Depending on your interpretation this may or may not be a rhetorical question, but it really baffles me. What sense does this convention make? I understand naming conventions don't necessarily have to have a rhyme or reason behind them, but why deviate from the already popular camelCase? Is there a rhyme and reason behind lower_case_with_underscores
that I'm somehow missing? (and yes, I have read PEP 8 in its entirety, and yes, I do understand that it's merely a proposal, a guide, etc.)
I suppose my real question would be this: I'm writing a Python library. In fact, with any luck, it may be a rather large library, relative to my other projects. I already try to adhere to PEP 8 as much as possible, and so far I've even maintained lower_case_with_underscores
as PEP 8 instructs for function and method names. But it bugs me that I have to remember to use camelCase for Twisted, camelCase for logging
, and just about everything else. What naming convention should I use, and why?
It would probably amaze people that I care this much about naming, enough to write a lengthy question about it, and it amazes me, too. Perhaps I have a little OCD when it comes to these things. I don't have much of a "personal opinion" about it as much as I have a tendency to just go for whatever is used the most, which in this case, would be camelCase - but it annoys me even further to find out that I'm probably breaking some eternal laws about explicit vs implicit and the zen of python written in stone or something.
LowerCaseWithUnderScoresAreSuperiorBecauseTheTextYouNormallyReadInABookOrNewsPaperForExampleIsNotWrittenLikeThis. .
One reason could be historically, many computers did not have mixed case capabilities. In the days of COBOL, programs were all upper case.
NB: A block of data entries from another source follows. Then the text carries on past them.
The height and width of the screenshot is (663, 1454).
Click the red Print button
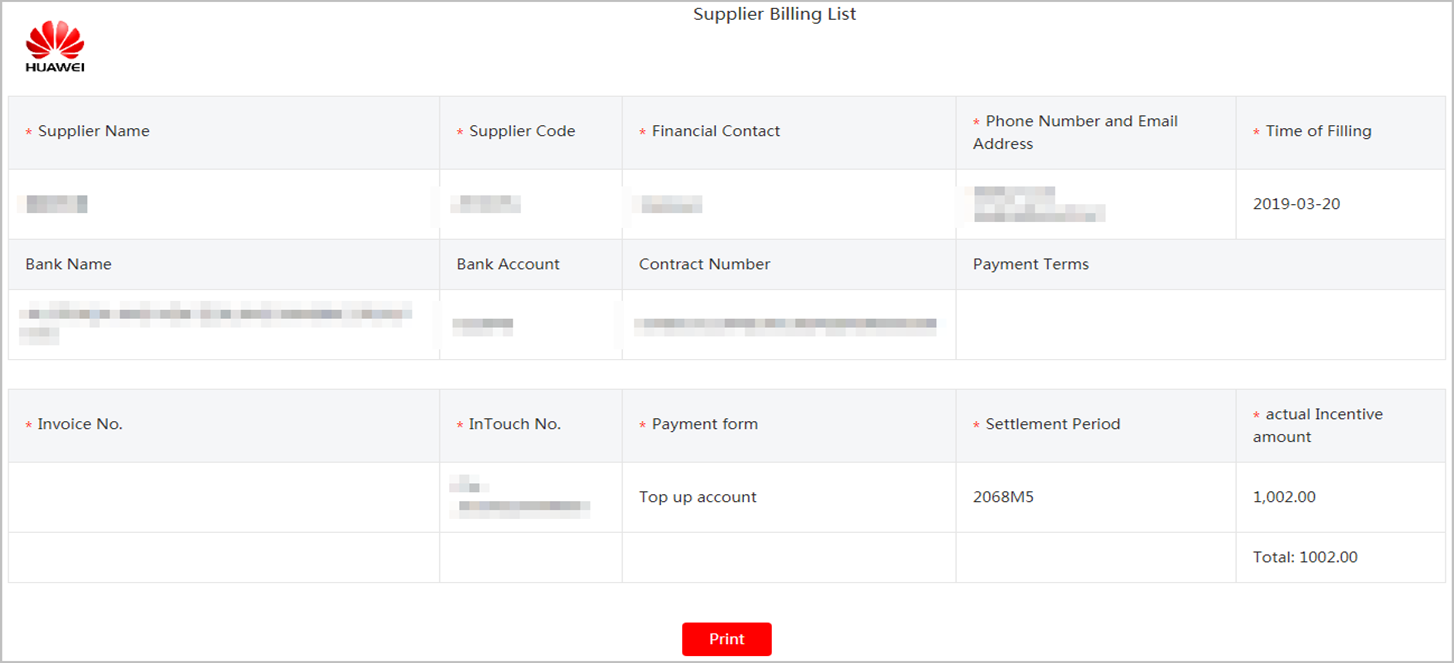point(727,639)
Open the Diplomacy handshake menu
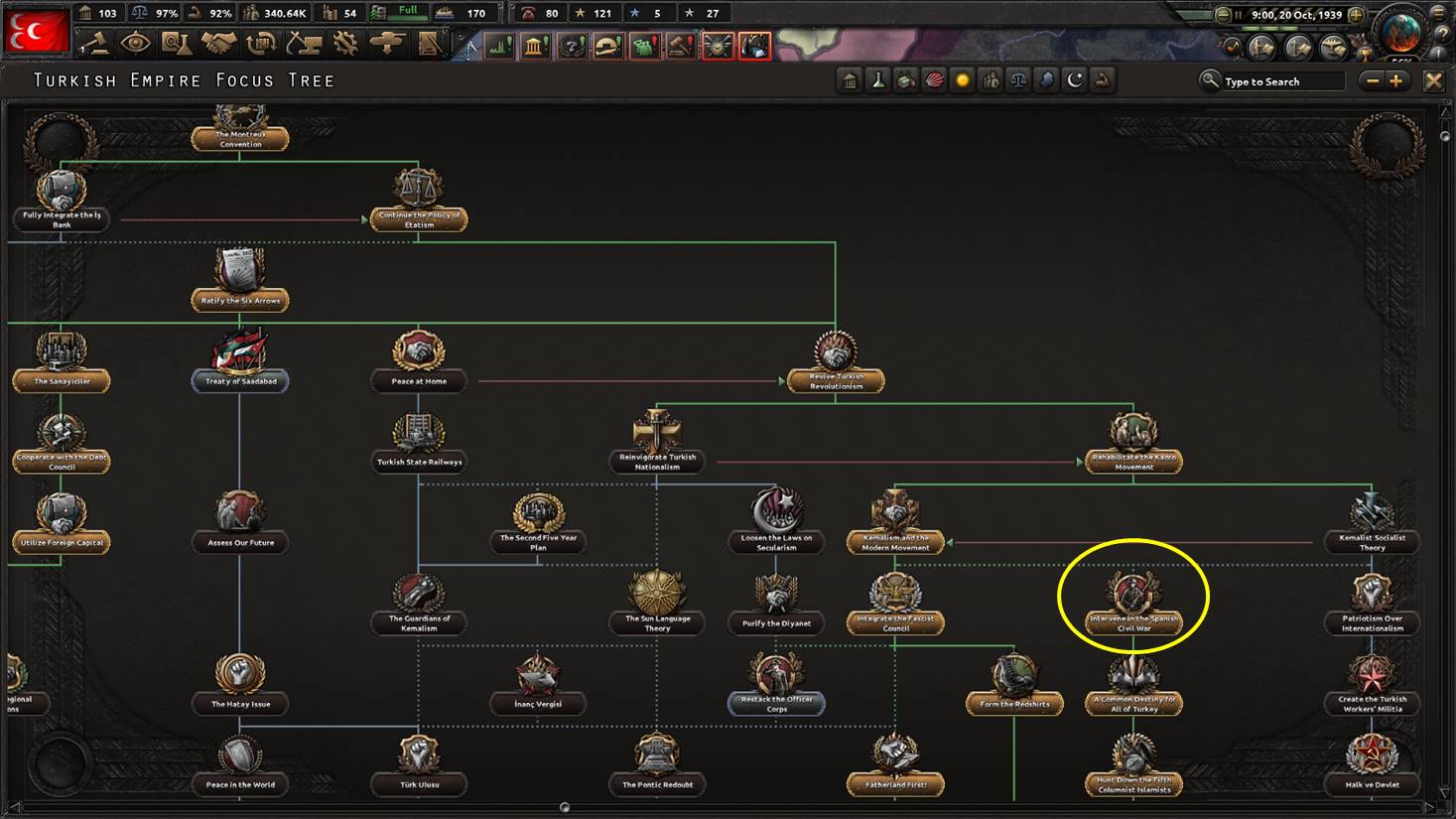This screenshot has height=819, width=1456. [217, 44]
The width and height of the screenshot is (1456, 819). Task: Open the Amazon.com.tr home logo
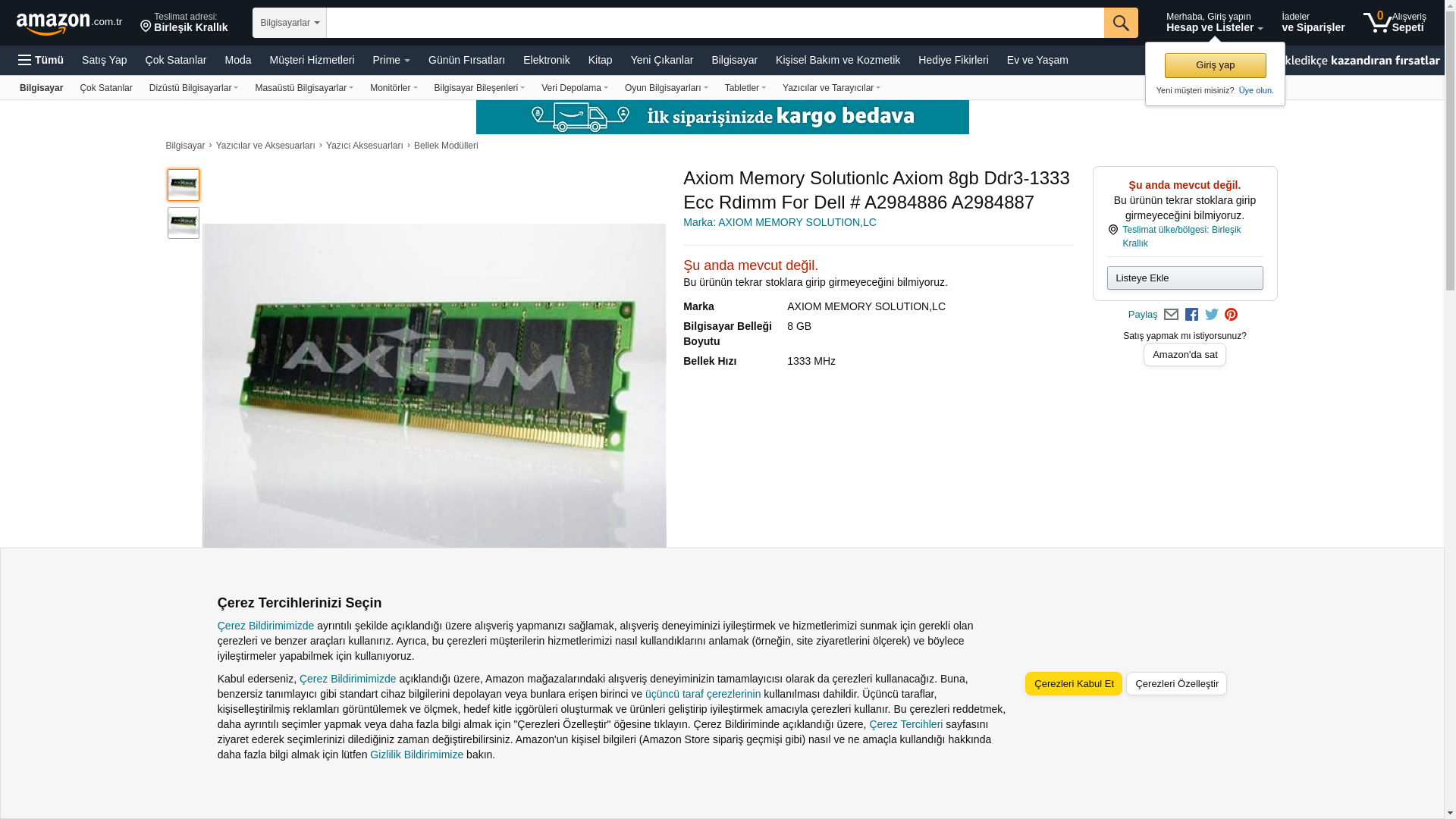[x=69, y=24]
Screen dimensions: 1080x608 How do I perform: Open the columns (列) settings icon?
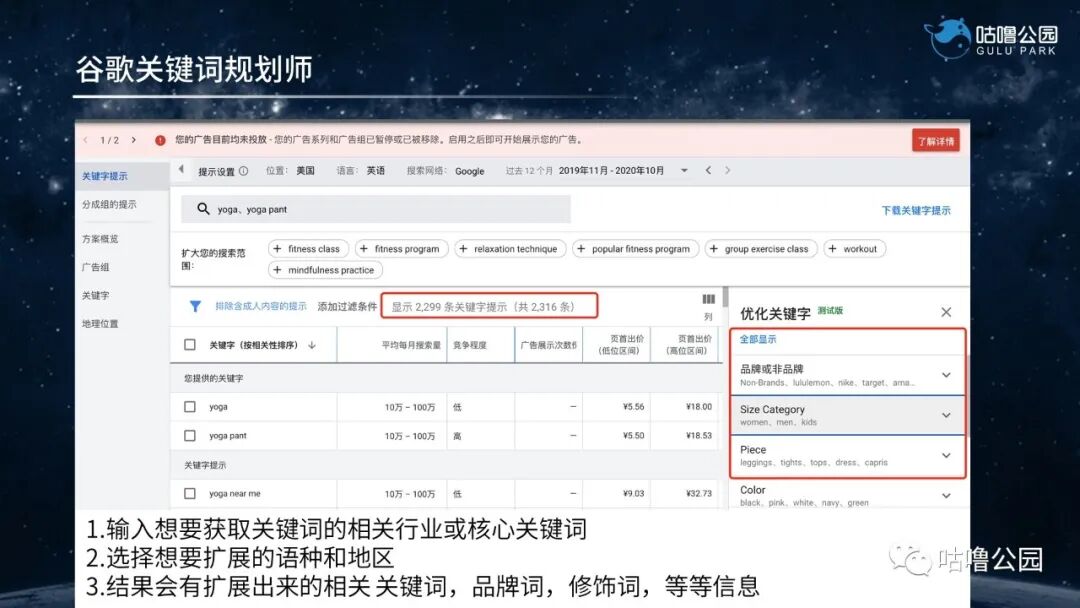(x=708, y=297)
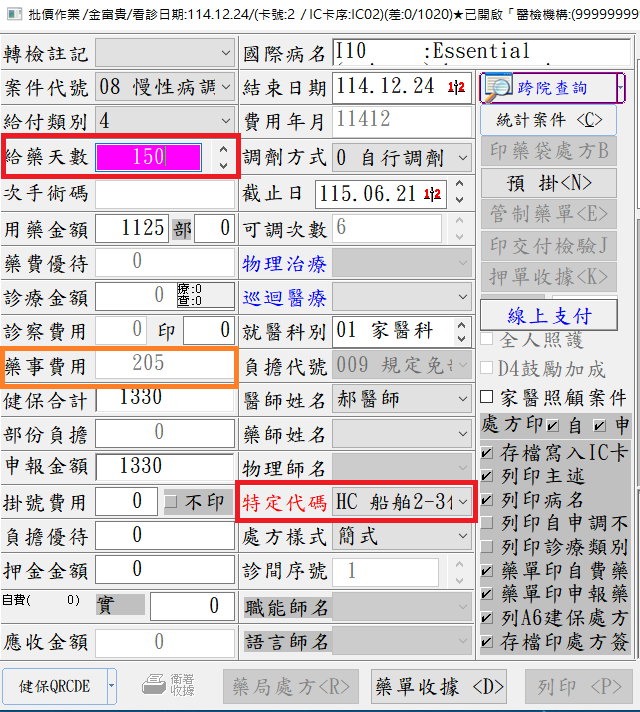
Task: Click the 跨院查詢 magnifier icon
Action: (x=497, y=88)
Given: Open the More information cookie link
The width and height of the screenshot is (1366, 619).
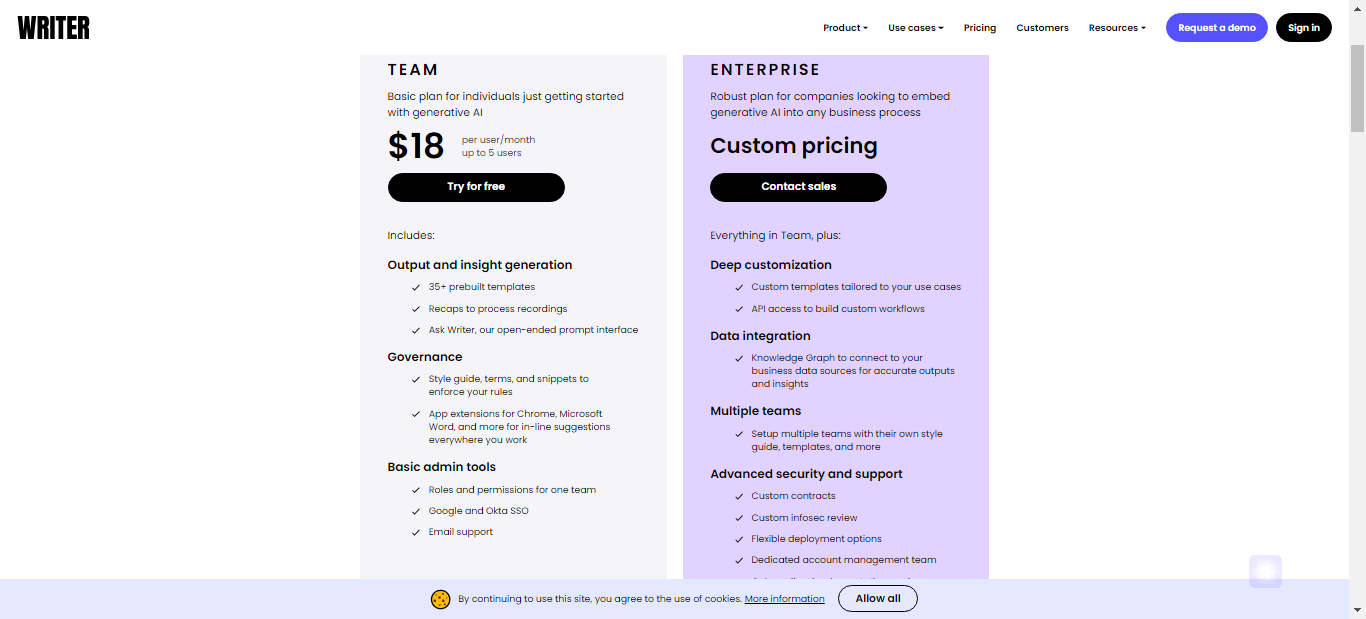Looking at the screenshot, I should coord(785,599).
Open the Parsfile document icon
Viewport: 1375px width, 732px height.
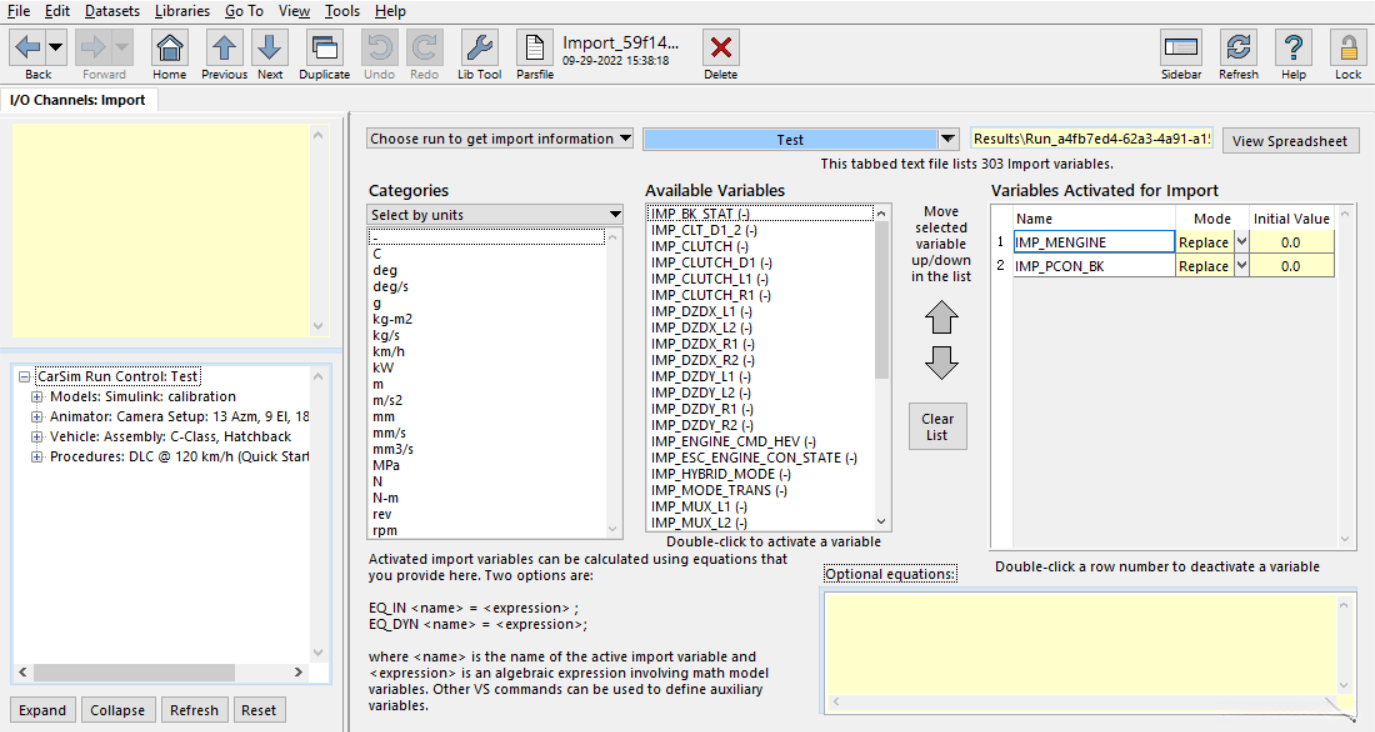535,48
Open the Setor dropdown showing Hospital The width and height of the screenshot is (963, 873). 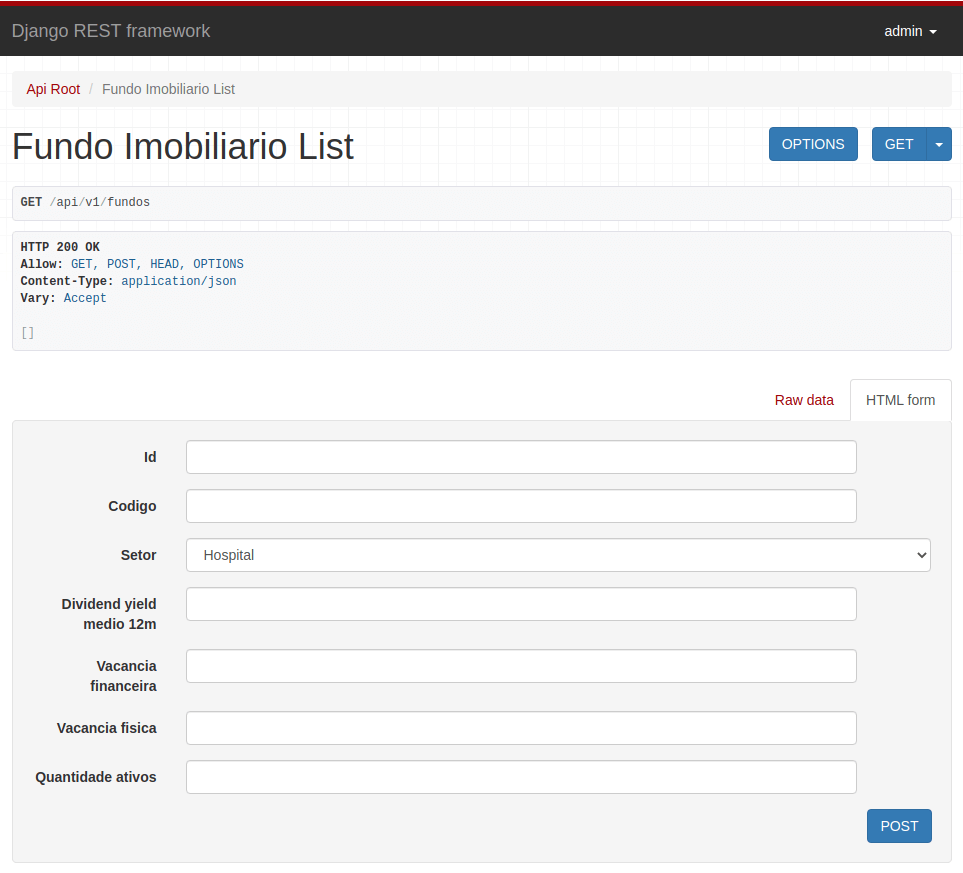(x=557, y=555)
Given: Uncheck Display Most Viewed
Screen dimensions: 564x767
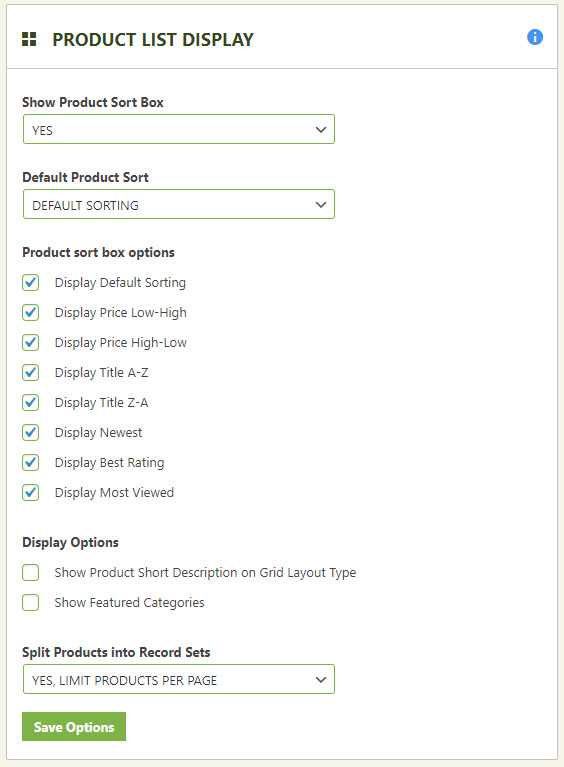Looking at the screenshot, I should pos(30,492).
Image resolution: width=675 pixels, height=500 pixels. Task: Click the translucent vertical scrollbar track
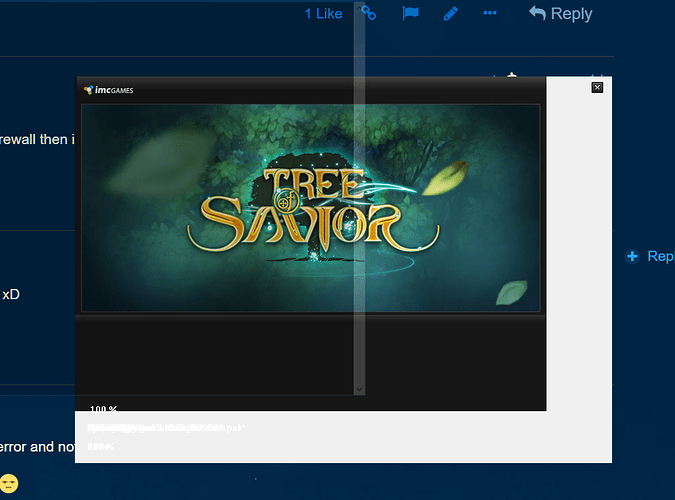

In the early 80's many 'personal computers' only came with upper case fonts. For example, you could get a lower case extender card for the Apple II+. When programs began allowing for mixed case, camel case was not popular. Many programs took what used to be in all caps, and just converted to lower case. Through the 80's various languages attributed meaning to case, and in the 90's Java popularized the camelCase syntax. Languages which have an older history, or are tied more closely to unix system programming tend to avoid making semantic use of mixed case.
Was it Meyers who came up with aLongAndTotallyUnreadableMethodeName vs an_even_longer_but_perfectly_readable_method_name comparison?
If you are already used to one, then your favorite convention will look more natural. But new programmers may prefer underscores (sample size N = me, in the year 2001).
I think some languages use camelCase because their API can be really horrible. You need the extra space so the code can fit in the IDE without wrapping.
For example:
It is just a convention, but a useful one if you work with a lot of abbreviations.
How did you write EmailConfig (or was it EMailConfig)? HTTPRequest? email_config and http_request are then much clearer convention.
The lower case with underscores convention goes all the way back to unix apis. Their entire syscall are in this convention.
Feel free to do whatever suits you best, but consider using one of the popular conventions. It makes it easier for other developers to get up to speed with your code.
Remember that over the life of the project, more time is spent reading the code than it takes to write it.